**What is being asked:** Write each line exactly, from the line that holds "The image size is (1449, 840)." through the final line of the material, and no other line.
Data supplied section start
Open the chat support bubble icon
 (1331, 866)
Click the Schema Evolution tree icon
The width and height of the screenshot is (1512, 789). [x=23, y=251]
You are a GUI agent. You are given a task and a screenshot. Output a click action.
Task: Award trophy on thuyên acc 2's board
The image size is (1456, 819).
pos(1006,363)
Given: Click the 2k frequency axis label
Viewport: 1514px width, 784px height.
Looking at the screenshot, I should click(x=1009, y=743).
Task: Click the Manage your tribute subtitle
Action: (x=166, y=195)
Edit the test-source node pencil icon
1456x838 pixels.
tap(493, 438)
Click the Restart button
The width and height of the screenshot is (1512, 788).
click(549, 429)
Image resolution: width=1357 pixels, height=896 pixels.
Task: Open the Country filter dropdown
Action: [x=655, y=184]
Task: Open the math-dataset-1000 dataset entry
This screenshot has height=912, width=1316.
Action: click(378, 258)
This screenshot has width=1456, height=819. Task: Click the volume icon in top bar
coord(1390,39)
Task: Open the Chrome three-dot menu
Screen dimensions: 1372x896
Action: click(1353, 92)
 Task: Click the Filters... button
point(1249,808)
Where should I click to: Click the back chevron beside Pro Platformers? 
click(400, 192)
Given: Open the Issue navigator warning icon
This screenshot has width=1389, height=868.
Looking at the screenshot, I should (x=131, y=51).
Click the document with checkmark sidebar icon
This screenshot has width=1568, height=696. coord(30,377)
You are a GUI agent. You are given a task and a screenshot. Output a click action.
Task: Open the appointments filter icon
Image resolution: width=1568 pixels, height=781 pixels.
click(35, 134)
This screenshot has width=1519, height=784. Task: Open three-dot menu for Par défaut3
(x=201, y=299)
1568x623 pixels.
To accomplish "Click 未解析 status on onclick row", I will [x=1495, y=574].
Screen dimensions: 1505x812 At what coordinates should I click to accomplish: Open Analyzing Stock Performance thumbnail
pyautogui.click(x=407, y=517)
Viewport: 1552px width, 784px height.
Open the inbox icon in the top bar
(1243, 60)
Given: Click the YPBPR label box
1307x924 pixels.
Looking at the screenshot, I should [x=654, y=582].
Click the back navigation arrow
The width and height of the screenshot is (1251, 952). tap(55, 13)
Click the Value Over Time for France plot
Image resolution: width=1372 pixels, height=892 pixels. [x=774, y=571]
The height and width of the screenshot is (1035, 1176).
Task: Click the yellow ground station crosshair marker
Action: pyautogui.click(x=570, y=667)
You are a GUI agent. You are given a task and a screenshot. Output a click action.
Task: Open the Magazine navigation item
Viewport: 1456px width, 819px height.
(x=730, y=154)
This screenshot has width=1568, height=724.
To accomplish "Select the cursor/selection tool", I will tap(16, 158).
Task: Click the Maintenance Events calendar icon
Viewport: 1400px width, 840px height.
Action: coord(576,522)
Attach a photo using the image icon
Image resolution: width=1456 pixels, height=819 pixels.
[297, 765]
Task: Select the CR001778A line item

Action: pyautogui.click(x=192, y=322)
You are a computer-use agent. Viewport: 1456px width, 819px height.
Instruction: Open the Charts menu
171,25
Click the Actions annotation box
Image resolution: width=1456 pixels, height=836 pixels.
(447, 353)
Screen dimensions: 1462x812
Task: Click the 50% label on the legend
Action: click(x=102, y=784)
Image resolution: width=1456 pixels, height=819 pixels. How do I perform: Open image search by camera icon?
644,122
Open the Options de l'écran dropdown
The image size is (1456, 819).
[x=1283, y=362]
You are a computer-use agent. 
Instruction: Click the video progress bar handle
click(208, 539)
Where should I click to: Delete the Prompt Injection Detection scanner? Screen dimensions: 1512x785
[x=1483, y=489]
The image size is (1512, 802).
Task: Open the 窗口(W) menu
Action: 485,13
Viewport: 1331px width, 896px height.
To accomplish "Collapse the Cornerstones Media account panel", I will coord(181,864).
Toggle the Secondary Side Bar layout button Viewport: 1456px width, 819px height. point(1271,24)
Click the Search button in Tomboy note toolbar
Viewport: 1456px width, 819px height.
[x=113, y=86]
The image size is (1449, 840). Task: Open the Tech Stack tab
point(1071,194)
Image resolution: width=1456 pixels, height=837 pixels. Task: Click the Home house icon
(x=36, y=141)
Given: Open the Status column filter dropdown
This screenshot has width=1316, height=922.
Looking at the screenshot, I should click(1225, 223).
Data supplied section end
**Your response:**
The image size is (1449, 840). Task: Open the Tech Stack tab
point(1071,194)
Image resolution: width=1456 pixels, height=837 pixels. Task: Click the Home house icon
(x=36, y=141)
Given: Open the Status column filter dropdown
This screenshot has width=1316, height=922.
Looking at the screenshot, I should click(1225, 223).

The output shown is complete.